Innovationsimpulse: Von KI bis High-Tech

Das Programm spiegelte die Transformation des Gärtnerberufs wider. Neben dem Besuch traditionsreicher und hochmoderner Betriebe – von spezialisierten Baumschulen bis zum Japanischen Garten der Varga Márton Schule – wurden auch die neuen Herausforderungen zur Digitalisierung thematisiert. In Workshops erarbeiteten die Lehrkräfte, wie Künstliche Intelligenz (KI) die internationale Kommunikation vereinfachen kann und wie durch strategische Erasmus-Partnerschaften der Austausch von Auszubildenden noch effizienter gestaltet wird.

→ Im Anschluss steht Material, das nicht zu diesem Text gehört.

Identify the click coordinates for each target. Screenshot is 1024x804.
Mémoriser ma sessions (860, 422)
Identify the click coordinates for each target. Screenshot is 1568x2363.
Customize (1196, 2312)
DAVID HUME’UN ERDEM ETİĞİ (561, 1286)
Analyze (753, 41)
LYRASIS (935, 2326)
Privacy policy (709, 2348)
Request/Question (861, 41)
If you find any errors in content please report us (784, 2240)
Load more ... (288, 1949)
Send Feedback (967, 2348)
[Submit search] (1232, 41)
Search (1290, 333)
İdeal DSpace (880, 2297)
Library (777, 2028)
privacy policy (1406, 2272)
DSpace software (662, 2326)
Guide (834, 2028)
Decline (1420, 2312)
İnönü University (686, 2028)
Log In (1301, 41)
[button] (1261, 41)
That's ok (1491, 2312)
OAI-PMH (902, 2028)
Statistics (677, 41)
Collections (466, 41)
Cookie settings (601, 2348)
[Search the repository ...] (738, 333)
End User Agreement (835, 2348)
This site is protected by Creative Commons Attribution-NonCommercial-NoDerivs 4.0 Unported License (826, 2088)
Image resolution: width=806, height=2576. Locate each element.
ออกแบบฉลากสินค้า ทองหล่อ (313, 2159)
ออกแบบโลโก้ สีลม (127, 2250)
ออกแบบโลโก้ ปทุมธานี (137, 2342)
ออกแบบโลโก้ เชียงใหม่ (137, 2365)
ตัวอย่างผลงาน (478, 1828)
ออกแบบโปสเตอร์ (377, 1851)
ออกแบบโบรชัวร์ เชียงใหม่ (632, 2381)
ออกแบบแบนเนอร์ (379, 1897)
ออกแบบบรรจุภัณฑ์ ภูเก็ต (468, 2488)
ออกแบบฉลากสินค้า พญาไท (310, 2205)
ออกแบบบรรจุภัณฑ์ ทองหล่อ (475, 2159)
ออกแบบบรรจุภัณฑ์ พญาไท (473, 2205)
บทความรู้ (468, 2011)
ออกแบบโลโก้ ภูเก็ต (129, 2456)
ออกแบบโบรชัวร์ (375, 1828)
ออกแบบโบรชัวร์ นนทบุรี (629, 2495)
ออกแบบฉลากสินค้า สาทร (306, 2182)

Vorgestellt wurde das Projekt „HortiExpert“ mit innovativen Lernmaterialien. Durch von Lehrkräften entwickelte QR-Codes kann Pflanzenwissen nun noch einfacher und zielgruppenspezifisch abgerufen werden – ein wichtiger Schritt, um die Digitalisierung im Gartenbauunterricht praxisnah umzusetzen. Dynamische „1-Minuten-Pitches“ boten eine gute Grundlage, um europäische Partnerschulen für länderübergreifende Erasmusprojekte zu finden.

Nachwuchsförderung im Fokus

Ein Kernstück des Netzwerks ist die Förderung junger Talente. Ein besonderes Augenmerk gilt dabei dem nächsten Großereignis: Dem 11. Europäischen Berufswettbewerb der jungen Gärtnerinnen und Gärtner, der vom 30. Juni bis 4. Juli 2026 in Bielsko-Biala/Polen ausgetragen wird. Das Treffen in Budapest diente hierbei als wichtige Abstimmungsplattform für die europäischen Trainer.

Stabiler Vorstand für die Zukunft

Die Generalversammlung bestätigte die Kontinuität des Verbands: Präsidentin Andrea Schulz wurde in ihrem Amt bestätigt. Neu in das Führungsgremium gewählt wurde Karin Wald-Westphal, die künftig ihre Expertise in die internationale Vorstandsarbeit einbringen wird.

Die Vereinigung der Europäischen Gartenbaulehrer (EU-Horticulture-Teacher.asbl) vernetzt Bildungsexperten über Ländergrenzen hinweg, um die Qualität der gartenbaulichen Ausbildung in Europa auf höchstem Niveau zu sichern.